> _PROBLEM TO SOLVE_:
Please echo the lines starting at the one containing "coordinates (344, 599)." and ending at the one containing "comment-value: ehM ZT", copying them exactly and nothing else.

■ ■ ■ ■ ■ ■ ■

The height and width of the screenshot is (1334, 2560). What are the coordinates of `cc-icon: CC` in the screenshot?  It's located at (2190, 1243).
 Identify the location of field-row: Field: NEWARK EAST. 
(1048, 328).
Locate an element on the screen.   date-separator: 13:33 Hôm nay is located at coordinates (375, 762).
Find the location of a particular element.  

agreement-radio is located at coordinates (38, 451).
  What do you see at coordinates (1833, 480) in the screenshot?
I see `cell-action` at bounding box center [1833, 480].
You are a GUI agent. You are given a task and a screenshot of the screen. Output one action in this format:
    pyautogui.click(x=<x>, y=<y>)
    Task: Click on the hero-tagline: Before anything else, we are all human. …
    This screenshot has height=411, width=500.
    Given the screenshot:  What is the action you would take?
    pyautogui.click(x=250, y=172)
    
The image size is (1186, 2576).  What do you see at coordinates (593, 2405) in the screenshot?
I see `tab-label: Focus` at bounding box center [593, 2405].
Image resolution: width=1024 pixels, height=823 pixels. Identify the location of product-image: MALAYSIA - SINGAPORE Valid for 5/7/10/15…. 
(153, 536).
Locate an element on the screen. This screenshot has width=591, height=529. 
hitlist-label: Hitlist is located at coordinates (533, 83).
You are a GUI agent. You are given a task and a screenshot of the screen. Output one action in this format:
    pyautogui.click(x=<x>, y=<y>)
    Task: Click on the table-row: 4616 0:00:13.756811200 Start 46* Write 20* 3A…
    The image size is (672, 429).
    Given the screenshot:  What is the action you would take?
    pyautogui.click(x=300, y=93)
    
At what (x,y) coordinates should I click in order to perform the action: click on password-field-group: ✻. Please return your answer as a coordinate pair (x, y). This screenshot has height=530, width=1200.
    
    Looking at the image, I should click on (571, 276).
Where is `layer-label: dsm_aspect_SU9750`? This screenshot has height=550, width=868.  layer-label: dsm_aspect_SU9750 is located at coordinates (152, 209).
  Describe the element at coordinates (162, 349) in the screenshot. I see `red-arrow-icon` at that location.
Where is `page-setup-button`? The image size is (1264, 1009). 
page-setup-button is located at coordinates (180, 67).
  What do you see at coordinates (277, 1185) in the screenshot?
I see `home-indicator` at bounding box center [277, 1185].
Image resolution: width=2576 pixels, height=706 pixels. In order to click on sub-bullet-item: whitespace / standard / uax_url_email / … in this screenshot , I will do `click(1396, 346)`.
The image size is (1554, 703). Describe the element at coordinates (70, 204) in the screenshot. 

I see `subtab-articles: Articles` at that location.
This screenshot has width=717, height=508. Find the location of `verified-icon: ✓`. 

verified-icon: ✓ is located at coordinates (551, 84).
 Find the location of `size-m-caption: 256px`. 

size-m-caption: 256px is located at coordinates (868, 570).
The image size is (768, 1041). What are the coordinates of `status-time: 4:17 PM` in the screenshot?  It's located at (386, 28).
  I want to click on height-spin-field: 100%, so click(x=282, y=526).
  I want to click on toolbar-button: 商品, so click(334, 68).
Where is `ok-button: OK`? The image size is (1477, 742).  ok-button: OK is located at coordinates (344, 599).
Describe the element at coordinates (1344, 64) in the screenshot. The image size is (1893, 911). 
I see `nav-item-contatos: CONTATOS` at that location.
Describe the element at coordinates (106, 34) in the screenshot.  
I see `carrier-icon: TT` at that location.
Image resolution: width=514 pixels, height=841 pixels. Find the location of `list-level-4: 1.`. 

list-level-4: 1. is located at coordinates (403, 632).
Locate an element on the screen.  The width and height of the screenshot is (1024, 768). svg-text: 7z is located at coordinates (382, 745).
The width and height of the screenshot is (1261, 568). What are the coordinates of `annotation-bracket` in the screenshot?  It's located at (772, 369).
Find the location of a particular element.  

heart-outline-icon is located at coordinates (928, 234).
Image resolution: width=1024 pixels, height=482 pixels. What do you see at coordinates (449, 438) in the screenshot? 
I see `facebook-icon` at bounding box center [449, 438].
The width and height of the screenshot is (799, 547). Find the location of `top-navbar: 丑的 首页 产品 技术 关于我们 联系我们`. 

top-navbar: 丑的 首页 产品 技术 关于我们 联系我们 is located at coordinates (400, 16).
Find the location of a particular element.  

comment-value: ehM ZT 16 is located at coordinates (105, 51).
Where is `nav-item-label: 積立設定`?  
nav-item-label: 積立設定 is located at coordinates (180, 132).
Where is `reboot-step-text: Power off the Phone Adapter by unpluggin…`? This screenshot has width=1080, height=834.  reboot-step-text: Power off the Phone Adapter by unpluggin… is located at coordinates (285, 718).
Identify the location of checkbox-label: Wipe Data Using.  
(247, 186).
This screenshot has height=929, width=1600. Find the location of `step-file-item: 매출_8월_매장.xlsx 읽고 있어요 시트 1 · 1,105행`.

■ ■ ■ ■ ■ ■ ■

> _REPLY_:
Where is `ok-button: OK`? The image size is (1477, 742).  ok-button: OK is located at coordinates (344, 599).
Describe the element at coordinates (1344, 64) in the screenshot. The image size is (1893, 911). 
I see `nav-item-contatos: CONTATOS` at that location.
Describe the element at coordinates (106, 34) in the screenshot.  
I see `carrier-icon: TT` at that location.
Image resolution: width=514 pixels, height=841 pixels. Find the location of `list-level-4: 1.`. 

list-level-4: 1. is located at coordinates (403, 632).
Locate an element on the screen.  The width and height of the screenshot is (1024, 768). svg-text: 7z is located at coordinates (382, 745).
The width and height of the screenshot is (1261, 568). What are the coordinates of `annotation-bracket` in the screenshot?  It's located at (772, 369).
Find the location of a particular element.  

heart-outline-icon is located at coordinates (928, 234).
Image resolution: width=1024 pixels, height=482 pixels. What do you see at coordinates (449, 438) in the screenshot? 
I see `facebook-icon` at bounding box center [449, 438].
The width and height of the screenshot is (799, 547). Find the location of `top-navbar: 丑的 首页 产品 技术 关于我们 联系我们`. 

top-navbar: 丑的 首页 产品 技术 关于我们 联系我们 is located at coordinates (400, 16).
Find the location of a particular element.  

comment-value: ehM ZT 16 is located at coordinates (105, 51).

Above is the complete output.